Plugins can be configured to assign containers by default to a cache class named after
the Pod QoS class of the container: one of BestEffort
, Burstable
, and Guaranteed
.
The configuration setting controlling this behavior is control.rdt.usagePodQoSAsDefaultClass
and it defaults to false
.
Additionally, containers can be explicitly annotated to be assigned to a class.
Use the rdtclass.resource-policy.nri.io
annotation key for this. For instance
apiVersion: v1
kind: Pod
metadata:
name: test-pod
annotations:
rdtclass.resource-policy.nri.io/pod: poddefaultclass
rdtclass.resource-policy.nri.io/container.special-container: specialclass
...
This will assign the container named special-container
within the pod to
the specialclass
RDT class and any other container within the pod to the
poddefaultclass
RDT class. Effectively these containers’ processes will
be assigned to the RDT CLOSes corresponding to those classes.

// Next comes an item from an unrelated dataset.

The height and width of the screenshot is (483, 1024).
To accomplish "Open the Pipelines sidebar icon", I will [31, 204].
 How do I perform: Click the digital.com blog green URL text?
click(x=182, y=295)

Cache Class/Partitioning Configuration
RDT configuration is supplied as part of thecontrol.rdt
configuration block.
Here is a sample snippet as a Helm chart value which assigns 33%, 66% and 100%
of cache lines to BestEffort
, Burstable
and Guaranteed
Pod QoS class
containers correspondingly:
config:
control:
rdt:
enable: false
usePodQoSAsDefaultClass: true
options:
l2:
optional: true
l3:
optional: true
mb:
optional: true
partitions:
fullCache:
l2Allocation:
all:
unified: 100%
l3Allocation:
all:
unified: 100%
classes:
BestEffort:
l2Allocation:
all:
unified: 33%
l3Allocation:
all:
unified: 33%
Burstable:
l2Allocation:
all:
unified: 66%
l3Allocation:
all:
unified: 66%
Guaranteed:
l2Allocation:
all:
unified: 100%
l3Allocation:
all:
unified: 100%
The actual library used to implement cache control is goresctrl. Please refer to its documentation for a more detailed description of configuration semantics.

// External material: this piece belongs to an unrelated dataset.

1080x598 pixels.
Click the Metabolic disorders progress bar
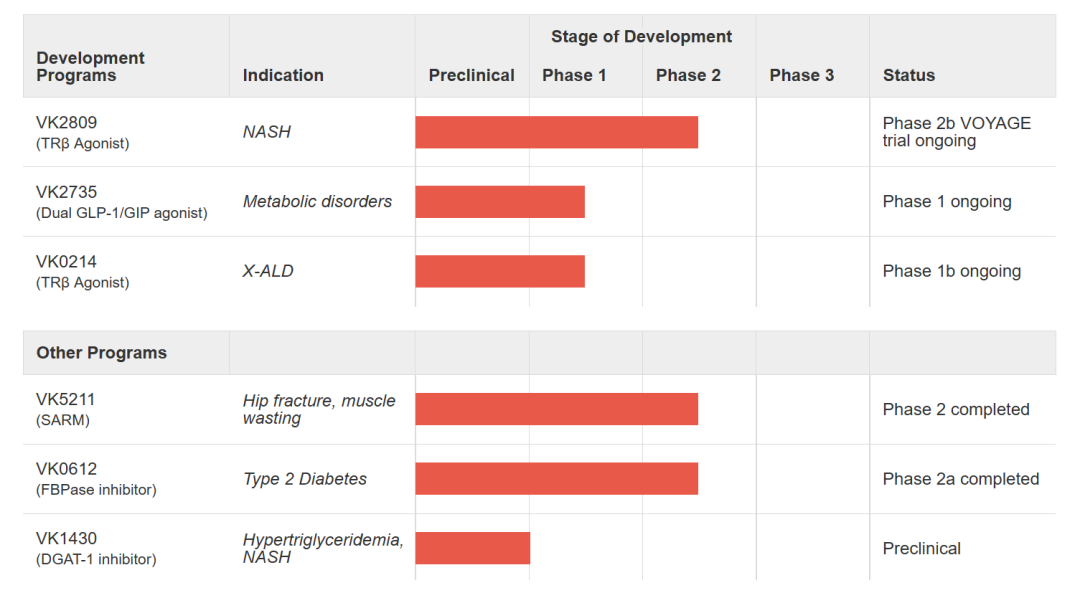pos(500,202)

A Warning About Configuration Syntax Differences
Note that the configuration syntax used for cache partitioning and classes is slightly different for goresctrl and NRI Reference Plugins. When directly using goresctrl you can use a shorthand notation like this
...
classes:
fullCache:
l2Allocation:
all: 100%
l3Allocation:
all: 100%
...
to actually mean
...
classes:
fullCache:
l2Allocation:
all:
unified: 100%
l3Allocation:
all:
unified: 100%
...
This is not possible with the NRI Reference Plugins configuration CR. Here you must use the latter full syntax.
Cache Occupancy Monitoring Metrics
Plugins can be configured to export cache usage as Prometheus metrics. The following configuration options must be specified:
control.rdt.enable
set totrue
instrumentation.prometheusExport
set totrue
,instrumentation.httpEndpoint
set to a valid non-empty value, eg.:8891
, andinstrumentation.metrics.enabled
set to containpolicy/rdt
,rdt
, orpolicy
When deploying with Helm, the default configuration can be modified like this:
$ helm install test -n kube-system nri-plugins/nri-resource-policy-topology-aware \
--set config.control.rdt.enable=true \
--set config.instrumentation.prometheusExport=true \
--set config.instrumentation.metrics.enabled='{buildinfo,rdt}' \
--set config.log.debug='{goresctrl}'
Once enabled, you’ll see RDT metrics similar to the following:
$ kubectl port-forward -n kube-system ds/nri-resource-policy-topology-aware 9000:8891 &
$ wget -q --no-proxy http://127.0.0.1:9000/metrics -O-
# HELP go_build_info Build information about the main Go module.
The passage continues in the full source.